Hi John,
I always carry a folded up piece of paper and a pen, or if I'm at home have a notebook handy, in case inspiration hits - now I also sing it straight into a phone to make sure I get the tune as well. Before smartphones I'd note down the song or songs it sounded a bit similar to.
The thing about having ideas for songs is that they often come at inopportune moments, so you've got to have something handy to quickly note it down, no matter what you're doing at the time.
I type the song up and chords on the computer and save it - all songs saved under the year I wrote them. Most never see the light of day again, but just once in a while there's be one I'll feel is worth printing out and then I sing and play it over and over, scrawling changes with a pen on the printed out sheet until it's so illegible that I print out another copy with the amendments typed in, and go through the process again until I feel it's ok - or until the nagging doubt about certain lines goes away.

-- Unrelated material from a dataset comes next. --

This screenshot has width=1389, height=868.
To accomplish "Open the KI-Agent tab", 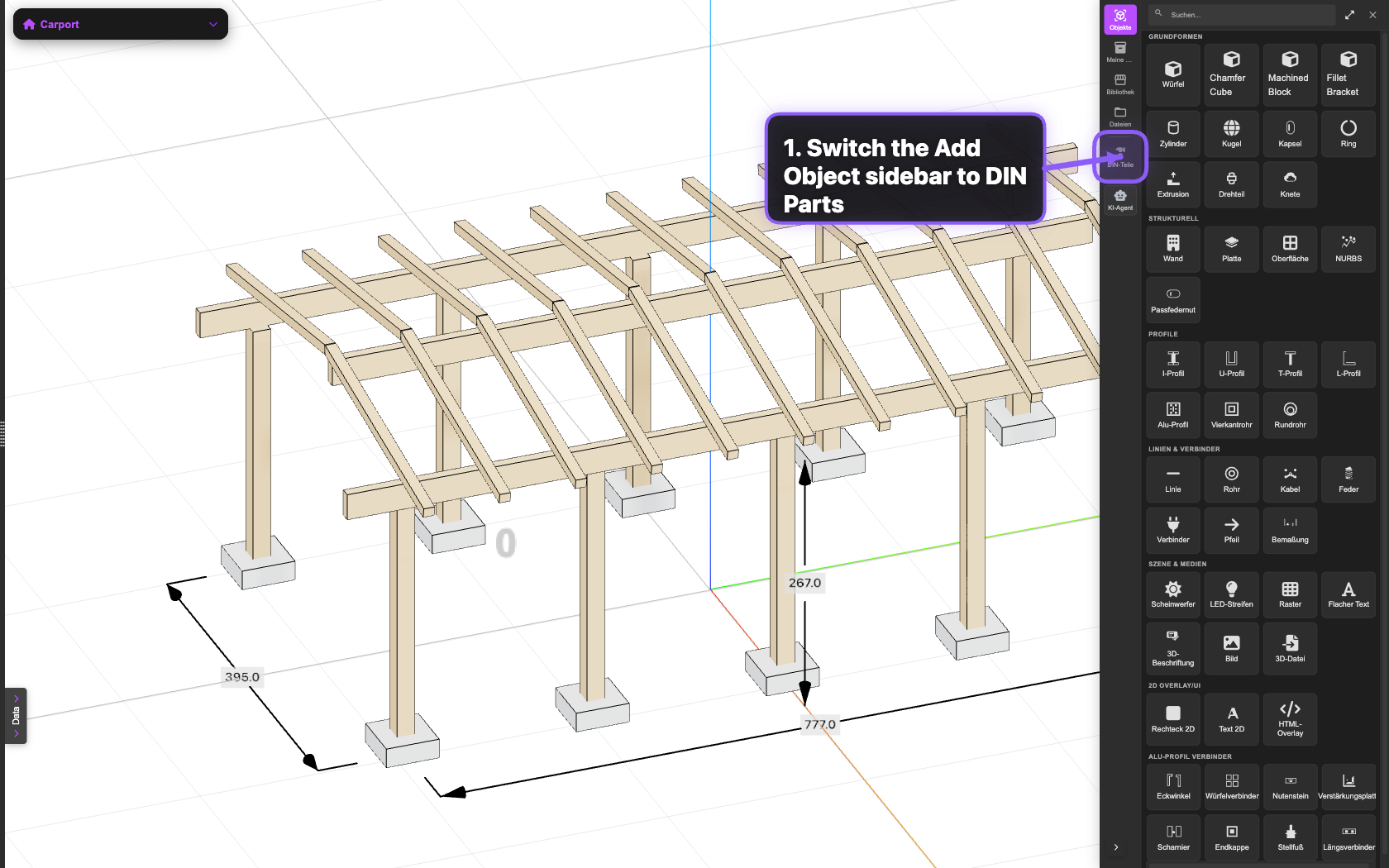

I have a Zoom HD recorder that acts as a mic and can connect that to the computer (which is usually on) so I can make a quick demo for myself too using Audacity at each stage, deleting the previous version when I record a new one. I save these by year and month..
I've tried idea generators and fed what I've thought were interesting song titles to ChatGPT and it's come up with the most lame and cliched rubbish you can imagine, complete with forced rhymes and awkward phraseology. I've used Rhymezone occasionally but never successfully - usually if I'm down to that then the song's dead and the fragment I've written goes into the ideas folder.
I always try to make a note of any and every idea - it's easy to push ideas aside because "that's not a proper song idea" or "it doesn't sound like what I'm aiming at" - but they can sometimes be the most rewarding ones - not least through being unexpected.